Direktur Eksekutif IESR, Fabby Tumiwa, menyarankan pemerintah untuk memanfaatkan kemitraan internasional seperti Just Energy Transition Partnership (JETP) untuk membiayai proyek energi terbarukan strategis. Komitmen pendanaan dari negara-negara anggota IPG dan GFANZ perlu dimobilisasi untuk menarik investasi yang lebih besar. Namun, pencairan pendanaan JETP masih terkesan lambat karena pemerintah belum cepat menyiapkan usulan proyek yang menguntungkan dan mereformasi kebijakan-kebijakan kunci.
Fabby mengapresiasi keputusan pemerintah untuk mengupayakan pensiun dini PLTU Cirebon dan menggantinya dengan pembangkit energi terbarukan. Namun, proses keputusan akhir untuk pensiun PLTU Cirebon yang sudah berlangsung sejak 2022 belum selesai hingga sekarang. Fabby juga mendorong pemerintah untuk mulai merencanakan pembatasan produksi batu bara yang trennya selalu naik pesat dalam 10 tahun terakhir.
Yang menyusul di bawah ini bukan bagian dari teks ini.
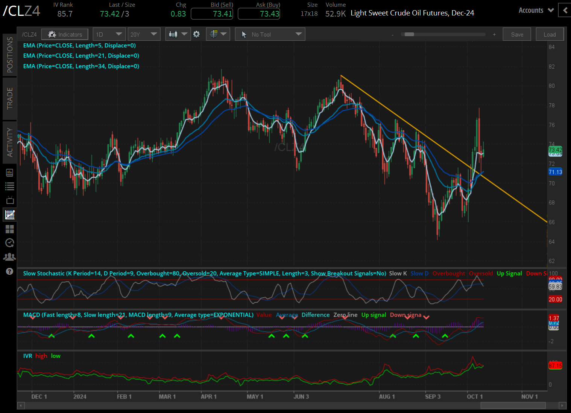Select the active charts icon in sidebar
The image size is (571, 413).
click(x=10, y=215)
Untuk mencapai target energi terbarukan, sinergi antara Kementerian ESDM, Kementerian Investasi dan Hilirisasi, Kementerian Keuangan, Kementerian BUMN, Bappenas, serta Kementerian Luar Negeri sangat penting. Kebijakan yang lebih harmonis dan menarik bagi investor harus diciptakan untuk mendorong investasi yang lebih besar di sektor energi terbarukan. Dengan strategi yang tepat, Indonesia dapat mencapai target energi terbarukan dan mengurangi ketergantungan pada energi fosil.